WHAT TO DO.
After reading the records, print them all again exactly as they stand.

(Records from a collection)
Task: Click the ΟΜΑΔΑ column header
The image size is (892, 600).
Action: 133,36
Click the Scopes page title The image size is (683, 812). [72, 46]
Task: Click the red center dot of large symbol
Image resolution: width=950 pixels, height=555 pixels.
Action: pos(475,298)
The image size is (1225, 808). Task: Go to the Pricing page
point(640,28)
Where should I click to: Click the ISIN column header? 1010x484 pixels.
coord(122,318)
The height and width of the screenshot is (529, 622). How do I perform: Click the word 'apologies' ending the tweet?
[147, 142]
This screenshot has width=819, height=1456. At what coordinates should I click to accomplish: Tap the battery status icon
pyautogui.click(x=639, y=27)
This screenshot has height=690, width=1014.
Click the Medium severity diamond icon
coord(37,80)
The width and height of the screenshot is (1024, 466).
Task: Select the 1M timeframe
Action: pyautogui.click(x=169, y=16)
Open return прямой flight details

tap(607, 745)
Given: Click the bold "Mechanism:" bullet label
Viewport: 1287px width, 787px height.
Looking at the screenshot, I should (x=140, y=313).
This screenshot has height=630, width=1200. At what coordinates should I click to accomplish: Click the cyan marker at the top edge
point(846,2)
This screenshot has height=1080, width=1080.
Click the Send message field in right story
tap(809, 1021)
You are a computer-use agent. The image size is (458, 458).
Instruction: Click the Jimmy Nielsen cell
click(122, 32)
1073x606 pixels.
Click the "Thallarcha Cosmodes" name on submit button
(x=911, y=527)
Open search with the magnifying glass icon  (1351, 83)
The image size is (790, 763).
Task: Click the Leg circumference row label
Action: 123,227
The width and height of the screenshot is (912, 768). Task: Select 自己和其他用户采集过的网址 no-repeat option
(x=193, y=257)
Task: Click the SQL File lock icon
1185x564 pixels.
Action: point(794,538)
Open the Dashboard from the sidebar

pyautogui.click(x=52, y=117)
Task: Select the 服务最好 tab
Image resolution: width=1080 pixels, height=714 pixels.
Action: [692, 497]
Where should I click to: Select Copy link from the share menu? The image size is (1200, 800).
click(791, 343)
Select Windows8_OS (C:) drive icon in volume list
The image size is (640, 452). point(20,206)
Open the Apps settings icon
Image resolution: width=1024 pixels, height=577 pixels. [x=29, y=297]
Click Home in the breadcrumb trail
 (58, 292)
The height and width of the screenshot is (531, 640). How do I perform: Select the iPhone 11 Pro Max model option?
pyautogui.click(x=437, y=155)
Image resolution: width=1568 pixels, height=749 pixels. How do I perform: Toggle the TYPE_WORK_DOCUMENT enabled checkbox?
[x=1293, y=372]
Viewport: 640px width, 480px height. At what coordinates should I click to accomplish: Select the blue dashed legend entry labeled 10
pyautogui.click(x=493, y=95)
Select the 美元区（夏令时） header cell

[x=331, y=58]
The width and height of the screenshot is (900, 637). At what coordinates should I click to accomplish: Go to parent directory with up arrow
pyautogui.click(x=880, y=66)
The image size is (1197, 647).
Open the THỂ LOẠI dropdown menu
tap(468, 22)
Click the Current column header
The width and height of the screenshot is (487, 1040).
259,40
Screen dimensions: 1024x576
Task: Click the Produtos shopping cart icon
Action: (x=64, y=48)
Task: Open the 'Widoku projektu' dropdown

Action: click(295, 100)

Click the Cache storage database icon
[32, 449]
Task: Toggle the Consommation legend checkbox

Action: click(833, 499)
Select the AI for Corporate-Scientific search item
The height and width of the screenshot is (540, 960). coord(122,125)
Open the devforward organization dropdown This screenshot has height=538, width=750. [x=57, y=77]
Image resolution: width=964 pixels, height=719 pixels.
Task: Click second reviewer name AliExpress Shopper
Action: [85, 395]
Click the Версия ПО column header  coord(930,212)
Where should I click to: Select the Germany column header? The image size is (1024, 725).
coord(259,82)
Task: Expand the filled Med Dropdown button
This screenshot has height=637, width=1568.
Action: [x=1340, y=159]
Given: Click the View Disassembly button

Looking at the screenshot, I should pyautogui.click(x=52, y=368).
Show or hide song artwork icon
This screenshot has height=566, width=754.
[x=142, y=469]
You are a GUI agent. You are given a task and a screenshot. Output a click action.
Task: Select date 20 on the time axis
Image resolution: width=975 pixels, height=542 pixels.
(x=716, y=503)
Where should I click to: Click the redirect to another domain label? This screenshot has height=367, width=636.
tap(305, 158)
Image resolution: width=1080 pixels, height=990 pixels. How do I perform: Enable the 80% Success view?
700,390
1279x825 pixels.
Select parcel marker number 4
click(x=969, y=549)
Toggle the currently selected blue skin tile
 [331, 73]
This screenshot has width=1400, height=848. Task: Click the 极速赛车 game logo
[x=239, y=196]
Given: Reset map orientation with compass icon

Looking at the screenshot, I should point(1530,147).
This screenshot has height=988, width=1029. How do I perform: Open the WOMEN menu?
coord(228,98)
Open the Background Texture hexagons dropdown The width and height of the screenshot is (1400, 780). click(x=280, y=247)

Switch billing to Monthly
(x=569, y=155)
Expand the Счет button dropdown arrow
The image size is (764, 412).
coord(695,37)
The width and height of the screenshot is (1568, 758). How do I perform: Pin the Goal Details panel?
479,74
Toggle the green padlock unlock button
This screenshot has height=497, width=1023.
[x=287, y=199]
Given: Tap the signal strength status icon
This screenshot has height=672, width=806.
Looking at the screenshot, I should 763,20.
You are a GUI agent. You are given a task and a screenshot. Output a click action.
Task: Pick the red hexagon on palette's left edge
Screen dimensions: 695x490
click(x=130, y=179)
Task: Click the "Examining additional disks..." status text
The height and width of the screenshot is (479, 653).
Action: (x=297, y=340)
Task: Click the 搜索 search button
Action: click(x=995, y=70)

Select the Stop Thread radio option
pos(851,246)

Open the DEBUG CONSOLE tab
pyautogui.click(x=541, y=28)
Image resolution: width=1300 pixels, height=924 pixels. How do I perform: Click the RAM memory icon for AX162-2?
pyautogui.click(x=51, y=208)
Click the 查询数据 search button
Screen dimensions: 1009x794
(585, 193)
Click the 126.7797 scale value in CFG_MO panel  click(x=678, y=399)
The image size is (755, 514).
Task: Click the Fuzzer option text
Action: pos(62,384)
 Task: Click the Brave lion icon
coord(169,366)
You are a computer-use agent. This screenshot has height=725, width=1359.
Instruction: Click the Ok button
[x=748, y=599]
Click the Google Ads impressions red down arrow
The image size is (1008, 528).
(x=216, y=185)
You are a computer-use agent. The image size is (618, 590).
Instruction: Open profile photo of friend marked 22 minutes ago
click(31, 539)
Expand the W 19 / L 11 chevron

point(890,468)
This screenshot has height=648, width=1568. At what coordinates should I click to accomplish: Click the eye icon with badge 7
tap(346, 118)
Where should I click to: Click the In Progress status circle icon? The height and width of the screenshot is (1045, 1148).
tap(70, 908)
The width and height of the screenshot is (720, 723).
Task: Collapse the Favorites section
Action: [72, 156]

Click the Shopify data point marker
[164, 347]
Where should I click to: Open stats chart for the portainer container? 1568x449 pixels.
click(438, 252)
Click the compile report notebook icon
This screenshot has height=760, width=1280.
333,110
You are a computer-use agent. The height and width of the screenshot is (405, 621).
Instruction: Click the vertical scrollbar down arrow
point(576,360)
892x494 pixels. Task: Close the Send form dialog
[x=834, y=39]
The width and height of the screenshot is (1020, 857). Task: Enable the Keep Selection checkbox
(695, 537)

WRITTEN REPLY.
Task: Click the ΟΜΑΔΑ column header
The image size is (892, 600).
Action: 133,36
Click the Scopes page title The image size is (683, 812). [72, 46]
Task: Click the red center dot of large symbol
Image resolution: width=950 pixels, height=555 pixels.
Action: pos(475,298)
The image size is (1225, 808). Task: Go to the Pricing page
point(640,28)
Where should I click to: Click the ISIN column header? 1010x484 pixels.
coord(122,318)
The height and width of the screenshot is (529, 622). How do I perform: Click the word 'apologies' ending the tweet?
[147, 142]
This screenshot has width=819, height=1456. At what coordinates should I click to accomplish: Tap the battery status icon
pyautogui.click(x=639, y=27)
This screenshot has height=690, width=1014.
Click the Medium severity diamond icon
coord(37,80)
The width and height of the screenshot is (1024, 466).
Task: Select the 1M timeframe
Action: pyautogui.click(x=169, y=16)
Open return прямой flight details

tap(607, 745)
Given: Click the bold "Mechanism:" bullet label
Viewport: 1287px width, 787px height.
Looking at the screenshot, I should (x=140, y=313).
This screenshot has height=630, width=1200. At what coordinates should I click to accomplish: Click the cyan marker at the top edge
point(846,2)
This screenshot has height=1080, width=1080.
Click the Send message field in right story
tap(809, 1021)
You are a computer-use agent. The image size is (458, 458).
Instruction: Click the Jimmy Nielsen cell
click(122, 32)
1073x606 pixels.
Click the "Thallarcha Cosmodes" name on submit button
(x=911, y=527)
Open search with the magnifying glass icon  (1351, 83)
The image size is (790, 763).
Task: Click the Leg circumference row label
Action: 123,227
The width and height of the screenshot is (912, 768). Task: Select 自己和其他用户采集过的网址 no-repeat option
(x=193, y=257)
Task: Click the SQL File lock icon
1185x564 pixels.
Action: point(794,538)
Open the Dashboard from the sidebar

pyautogui.click(x=52, y=117)
Task: Select the 服务最好 tab
Image resolution: width=1080 pixels, height=714 pixels.
Action: [692, 497]
Where should I click to: Select Copy link from the share menu? The image size is (1200, 800).
click(791, 343)
Select Windows8_OS (C:) drive icon in volume list
The image size is (640, 452). point(20,206)
Open the Apps settings icon
Image resolution: width=1024 pixels, height=577 pixels. [x=29, y=297]
Click Home in the breadcrumb trail
 (58, 292)
The height and width of the screenshot is (531, 640). How do I perform: Select the iPhone 11 Pro Max model option?
pyautogui.click(x=437, y=155)
Image resolution: width=1568 pixels, height=749 pixels. How do I perform: Toggle the TYPE_WORK_DOCUMENT enabled checkbox?
[x=1293, y=372]
Viewport: 640px width, 480px height. At what coordinates should I click to accomplish: Select the blue dashed legend entry labeled 10
pyautogui.click(x=493, y=95)
Select the 美元区（夏令时） header cell

[x=331, y=58]
The width and height of the screenshot is (900, 637). At what coordinates should I click to accomplish: Go to parent directory with up arrow
pyautogui.click(x=880, y=66)
The image size is (1197, 647).
Open the THỂ LOẠI dropdown menu
tap(468, 22)
Click the Current column header
The width and height of the screenshot is (487, 1040).
259,40
Screen dimensions: 1024x576
Task: Click the Produtos shopping cart icon
Action: (x=64, y=48)
Task: Open the 'Widoku projektu' dropdown

Action: click(295, 100)

Click the Cache storage database icon
[32, 449]
Task: Toggle the Consommation legend checkbox

Action: click(833, 499)
Select the AI for Corporate-Scientific search item
The height and width of the screenshot is (540, 960). coord(122,125)
Open the devforward organization dropdown This screenshot has height=538, width=750. [x=57, y=77]
Image resolution: width=964 pixels, height=719 pixels.
Task: Click second reviewer name AliExpress Shopper
Action: [85, 395]
Click the Версия ПО column header  coord(930,212)
Where should I click to: Select the Germany column header? The image size is (1024, 725).
coord(259,82)
Task: Expand the filled Med Dropdown button
This screenshot has height=637, width=1568.
Action: [x=1340, y=159]
Given: Click the View Disassembly button

Looking at the screenshot, I should pyautogui.click(x=52, y=368).
Show or hide song artwork icon
This screenshot has height=566, width=754.
[x=142, y=469]
You are a GUI agent. You are given a task and a screenshot. Output a click action.
Task: Select date 20 on the time axis
Image resolution: width=975 pixels, height=542 pixels.
(x=716, y=503)
Where should I click to: Click the redirect to another domain label? This screenshot has height=367, width=636.
tap(305, 158)
Image resolution: width=1080 pixels, height=990 pixels. How do I perform: Enable the 80% Success view?
700,390
1279x825 pixels.
Select parcel marker number 4
click(x=969, y=549)
Toggle the currently selected blue skin tile
 [331, 73]
This screenshot has width=1400, height=848. Task: Click the 极速赛车 game logo
[x=239, y=196]
Given: Reset map orientation with compass icon

Looking at the screenshot, I should point(1530,147).
This screenshot has height=988, width=1029. How do I perform: Open the WOMEN menu?
coord(228,98)
Open the Background Texture hexagons dropdown The width and height of the screenshot is (1400, 780). click(x=280, y=247)

Switch billing to Monthly
(x=569, y=155)
Expand the Счет button dropdown arrow
The image size is (764, 412).
coord(695,37)
The width and height of the screenshot is (1568, 758). How do I perform: Pin the Goal Details panel?
479,74
Toggle the green padlock unlock button
This screenshot has height=497, width=1023.
[x=287, y=199]
Given: Tap the signal strength status icon
This screenshot has height=672, width=806.
Looking at the screenshot, I should 763,20.
You are a GUI agent. You are given a task and a screenshot. Output a click action.
Task: Pick the red hexagon on palette's left edge
Screen dimensions: 695x490
click(x=130, y=179)
Task: Click the "Examining additional disks..." status text
The height and width of the screenshot is (479, 653).
Action: (x=297, y=340)
Task: Click the 搜索 search button
Action: click(x=995, y=70)

Select the Stop Thread radio option
pos(851,246)

Open the DEBUG CONSOLE tab
pyautogui.click(x=541, y=28)
Image resolution: width=1300 pixels, height=924 pixels. How do I perform: Click the RAM memory icon for AX162-2?
pyautogui.click(x=51, y=208)
Click the 查询数据 search button
Screen dimensions: 1009x794
(585, 193)
Click the 126.7797 scale value in CFG_MO panel  click(x=678, y=399)
The image size is (755, 514).
Task: Click the Fuzzer option text
Action: pos(62,384)
 Task: Click the Brave lion icon
coord(169,366)
You are a computer-use agent. This screenshot has height=725, width=1359.
Instruction: Click the Ok button
[x=748, y=599]
Click the Google Ads impressions red down arrow
The image size is (1008, 528).
(x=216, y=185)
You are a computer-use agent. The image size is (618, 590).
Instruction: Open profile photo of friend marked 22 minutes ago
click(31, 539)
Expand the W 19 / L 11 chevron

point(890,468)
This screenshot has height=648, width=1568. At what coordinates should I click to accomplish: Click the eye icon with badge 7
tap(346, 118)
Where should I click to: Click the In Progress status circle icon? The height and width of the screenshot is (1045, 1148).
tap(70, 908)
The width and height of the screenshot is (720, 723).
Task: Collapse the Favorites section
Action: [72, 156]

Click the Shopify data point marker
[164, 347]
Where should I click to: Open stats chart for the portainer container? 1568x449 pixels.
click(438, 252)
Click the compile report notebook icon
This screenshot has height=760, width=1280.
333,110
You are a computer-use agent. The height and width of the screenshot is (405, 621).
Instruction: Click the vertical scrollbar down arrow
point(576,360)
892x494 pixels. Task: Close the Send form dialog
[x=834, y=39]
The width and height of the screenshot is (1020, 857). Task: Enable the Keep Selection checkbox
(695, 537)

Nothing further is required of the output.